DETAILED ACTION
Notice of Pre-AIA or AIA Status
The present application, filed on or after March 16, 2013, is being examined under the first inventor to file provisions of the AIA .
Election/Restrictions
Applicant's election with traverse of invention group I, claims 1-2, in the reply filed on 10/08/2025 is acknowledged. The traversal is on the ground(s) that there is no burden to search and examine all invention groups together. This is not found persuasive because there is indeed burden to search and examine all invention groups together.
The requirement is still deemed proper and is therefore made FINAL.
Claims 3-15 are withdrawn from further consideration pursuant to 37 CFR 1.142(b), as being drawn to a nonelected invention, there being no allowable generic or linking claim. Applicant timely traversed the restriction (election) requirement in the reply filed on 10/08/2025.
Claims 1-15 are pending, claims 1-2 are under examination.
Priority
Acknowledge is made that this application is national stage of international patent application PCT/US2021/064340, filed on 12/20/2021, which claims priority from US provisional application 63/128904, filed on 12/22/2020.

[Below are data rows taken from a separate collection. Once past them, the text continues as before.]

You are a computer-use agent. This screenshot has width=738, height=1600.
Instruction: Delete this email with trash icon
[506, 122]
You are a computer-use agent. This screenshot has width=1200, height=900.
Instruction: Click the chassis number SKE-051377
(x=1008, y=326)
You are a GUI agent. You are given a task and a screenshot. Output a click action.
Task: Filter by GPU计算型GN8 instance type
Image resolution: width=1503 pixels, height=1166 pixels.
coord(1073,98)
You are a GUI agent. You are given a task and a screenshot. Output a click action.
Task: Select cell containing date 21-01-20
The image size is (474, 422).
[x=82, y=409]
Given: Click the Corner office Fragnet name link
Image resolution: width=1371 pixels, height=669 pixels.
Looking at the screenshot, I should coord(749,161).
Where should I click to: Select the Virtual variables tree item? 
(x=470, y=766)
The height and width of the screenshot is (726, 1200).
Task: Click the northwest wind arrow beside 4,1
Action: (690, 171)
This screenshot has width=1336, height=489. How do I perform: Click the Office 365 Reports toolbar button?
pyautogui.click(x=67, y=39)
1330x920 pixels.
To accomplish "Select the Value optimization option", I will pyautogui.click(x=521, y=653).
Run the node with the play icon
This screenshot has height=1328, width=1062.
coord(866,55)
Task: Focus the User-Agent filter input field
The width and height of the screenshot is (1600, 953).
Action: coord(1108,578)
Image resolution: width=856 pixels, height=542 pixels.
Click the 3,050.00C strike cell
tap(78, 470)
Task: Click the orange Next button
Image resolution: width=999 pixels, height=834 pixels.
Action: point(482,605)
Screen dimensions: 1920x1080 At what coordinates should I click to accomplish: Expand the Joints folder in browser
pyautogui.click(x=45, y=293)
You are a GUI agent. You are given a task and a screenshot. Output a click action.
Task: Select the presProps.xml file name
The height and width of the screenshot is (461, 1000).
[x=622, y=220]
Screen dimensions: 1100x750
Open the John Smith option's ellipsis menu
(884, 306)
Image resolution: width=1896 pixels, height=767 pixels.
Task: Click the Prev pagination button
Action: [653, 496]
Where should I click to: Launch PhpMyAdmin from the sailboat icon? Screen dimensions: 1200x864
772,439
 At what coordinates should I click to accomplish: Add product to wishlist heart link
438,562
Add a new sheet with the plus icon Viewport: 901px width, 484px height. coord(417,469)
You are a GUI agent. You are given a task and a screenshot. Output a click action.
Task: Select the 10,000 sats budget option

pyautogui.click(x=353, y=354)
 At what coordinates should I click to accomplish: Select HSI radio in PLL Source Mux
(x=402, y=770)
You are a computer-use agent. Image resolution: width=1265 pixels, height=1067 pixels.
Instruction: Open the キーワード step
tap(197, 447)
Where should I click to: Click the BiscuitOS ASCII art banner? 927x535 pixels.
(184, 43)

Information Disclosure Statement
The information disclosure statement (IDS) submitted on 06/16/2023 is being considered by the examiner.
Claim Rejections - 35 USC § 101
35 U.S.C. 101 reads as follows:
Whoever invents or discovers any new and useful process, machine, manufacture, or composition of matter, or any new and useful improvement thereof, may obtain a patent therefor, subject to the conditions and requirements of this title.
Claims 1-2 are rejected under 35 U.S.C. 101 because the claimed invention is directed to a judicial exception (i.e., a law of nature, a natural phenomenon, or an abstract idea) without significantly more. The claim(s) recite(s) a mixture of vitamin C, Vitamin E, selenium and lycopene which is a natural phenomenon. This judicial exception is not integrated into a practical application because each of vitamin C, Vitamin E, selenium and lycopene in the mixture is not markedly different from its natural occurring counterpart because there is no indication that each ingredient has any characteristics that are different from the naturally occurring ingredient. The claim(s) does/do not include additional elements that are sufficient to amount to significantly more than the judicial exception because the claim does not recite any additional elements.
Claim Rejections - 35 USC § 102
The following is a quotation of the appropriate paragraphs of 35 U.S.C. 102 that form the basis for the rejections under this section made in this Office action:
A person shall be entitled to a patent unless –
(a)(1) the claimed invention was patented, described in a printed publication, or in public use, on sale, or otherwise available to the public before the effective filing date of the claimed invention.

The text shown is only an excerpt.